LAVORI IN CORSO L’industria del risparmio gestito si attiva per sostenere il debito italiano. A fare da apripista è stata Azimut che la lanciato una nuova iniziativa: per la prima volta in Italia ha presentato un fondo che investe soltanto in titoli di Stato italiani e che punta a rendimenti tra il 7 e l’8 per cento. E per l’occasione ha deciso di dimezzare anche le commissioni di gestione, che passano dall’1,2 allo 0,6 per cento. Il fondo, denominato Solidity, in segno di fiducia del sistema Italia, «risponde alla forte domanda avanzata dai clienti affinchè Azimut partecipasse a un’iniziativa a sostegno del Paese», commenta Pietro Giuliani, presidente e ad del gruppo, che si attende di raccogliere, con questo prodotto, qualche centinaio di milioni di euro. «E risponde – aggiunge Giuliani – a un’analoga sollecitazione espressa qualche settimana fa dal presidente di Assogestioni, Domenico Siniscalco», che in occasione di un incontro con le associate aveva invitato i gestori a incrementare il peso dei titoli di Stato, e in particolare di Btp, nei propri portafogli. Dal canto suo, la stessa Assogestioni propone di introdurre, nel sistema di classificazione dei fondi, una categoria denominata «Fondi obbligazionari Italia» riservata, a quei prodotti che investono la maggior parte delle proprie risorse (70%) in emittenti del nostro Paese e che si specializzano, in alternativa, nelle emissioni del Tesoro ovvero in quelle delle imprese nazionali (banche o altri emittenti corporate). Possibile, quindi, che anche altre società del risparmio, nei prossimi giorni, escano allo scoperto con strumenti simili a quello lanciato da Azimut, che in sole due settimane ha rivisto la politica di gestione di un fondo già esistente, modificandone il pricing e il relativo portafoglio.

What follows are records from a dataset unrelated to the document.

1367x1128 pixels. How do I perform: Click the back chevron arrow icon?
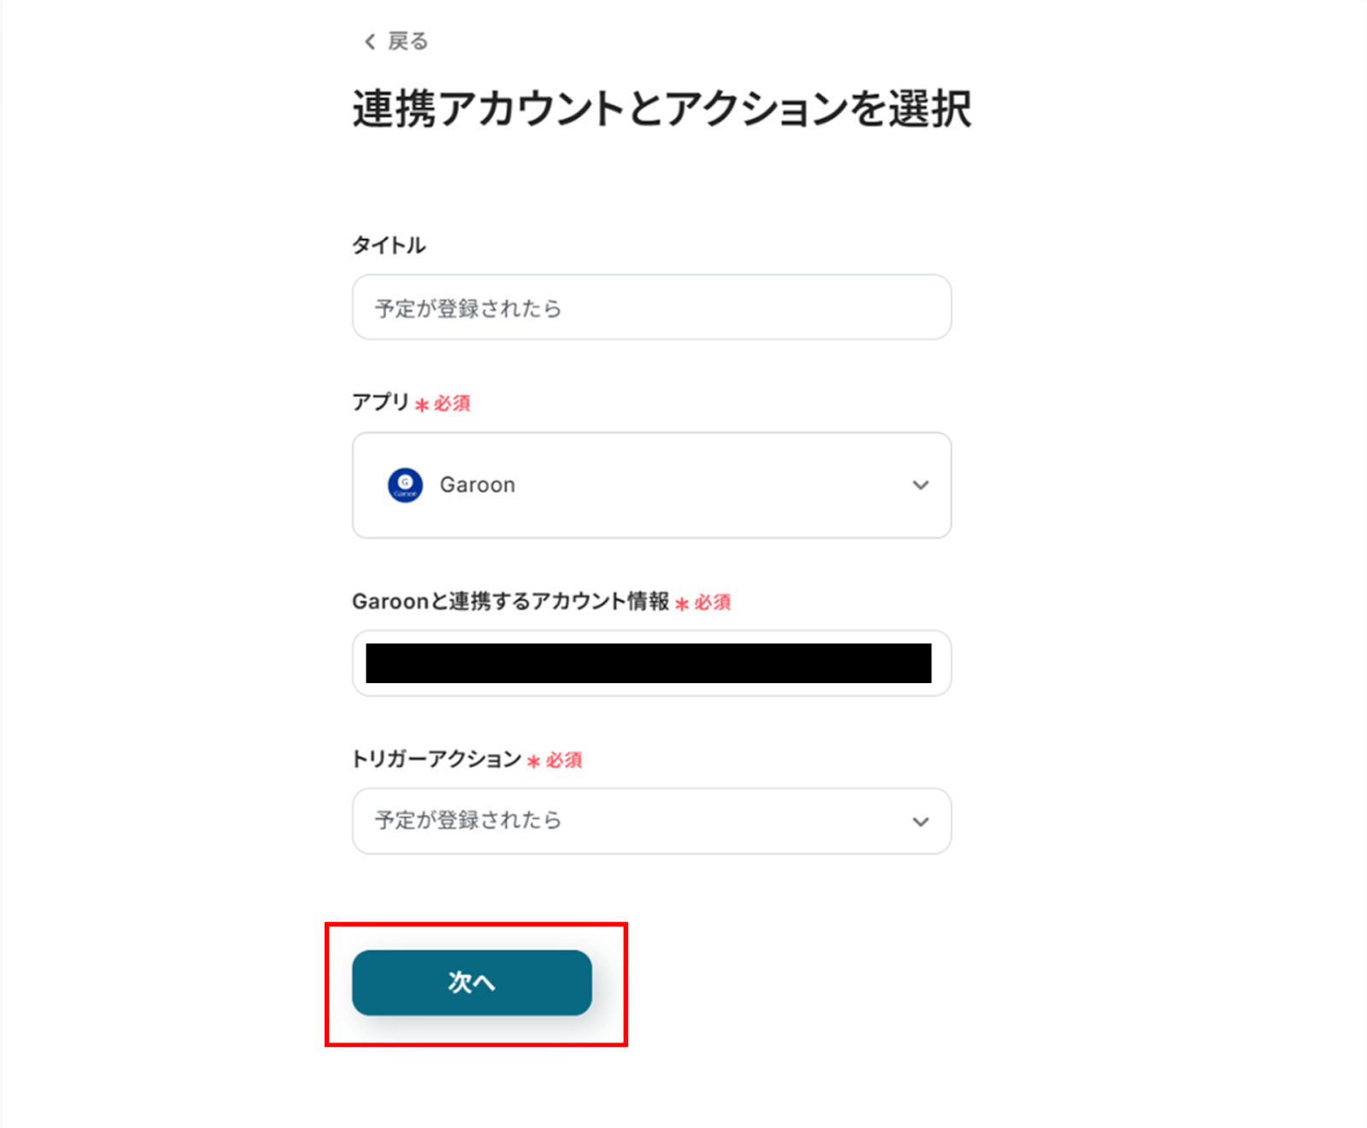pyautogui.click(x=369, y=42)
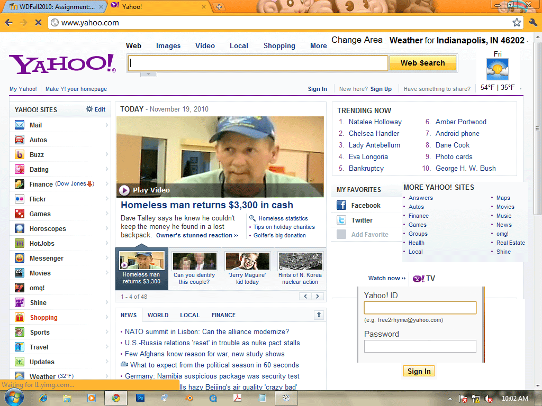This screenshot has height=406, width=542.
Task: Collapse the news section with up arrow
Action: 319,315
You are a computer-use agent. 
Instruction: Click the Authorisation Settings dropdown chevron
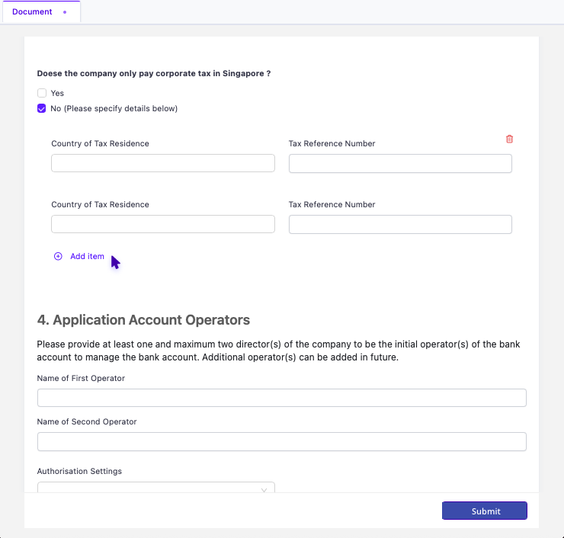pos(264,489)
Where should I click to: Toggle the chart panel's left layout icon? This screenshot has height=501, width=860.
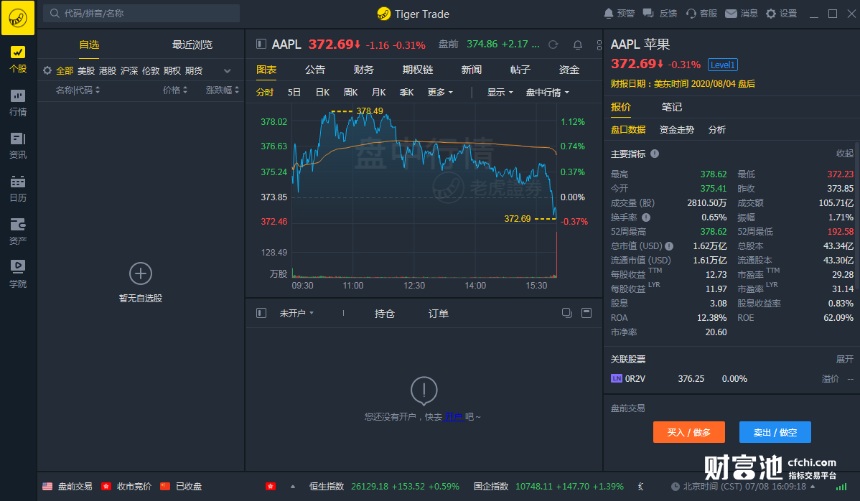261,45
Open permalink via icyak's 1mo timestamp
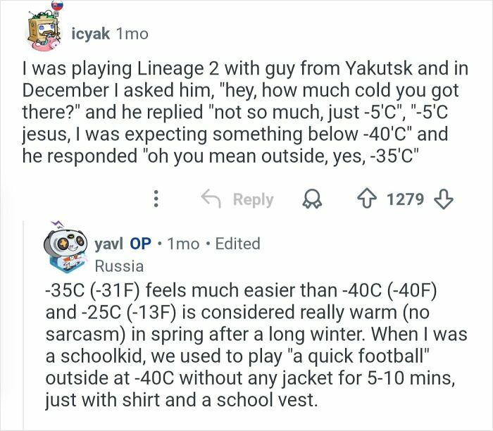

«Non abbiamo intenzione di realizzare un prodotto simile, ma stiamo per lanciare un nuovo comparto che si chiamerà Target e avrà come obiettivo quello di distribuire un alto dividendo, perché in questa particolare situazione finanziaria ci sono le condizioni ideali per investire in obbligazioni corporate investment grade, con cedole e rendimenti elevatissimi», anticipa a B&F, Davide Pasquali, presidente di Pharus Sicav. L’attuale situazione Italiana è molto delicata e nessuno ha la certezza di come se ne potrà uscire. «Quello che notiamo è che adesso c’è il giusto premio per il rischio, infatti fino a qualche mese fa i titoli di Stato italiani rendevano 120-140 basis point sopra il Bund, mentre ora rendono circa 500 punti base», aggiunge Pasquali, che da poco è tornato a investire sui titoli di Stato italiani «Abbiamo effettuato dopo anni qualche investimento in Btp sulle scadenze brevi, 4-6 mesi, perché riteniamo che non ci sia la probalità di un default dell’Italia nel breve periodo, ma sul lungo termine non ci sbilanciamo per il momento», prosegue il presidente di Pharus Sicav, che poi aggiunge che gli unici titoli di Stato italiani a lunga scadenza che hanno comperato sono i «Btp strippati, che di fatto sono degli zero coupon che a fronte di un investimento nominale elevato richiedono investimenti finanziari molto minori».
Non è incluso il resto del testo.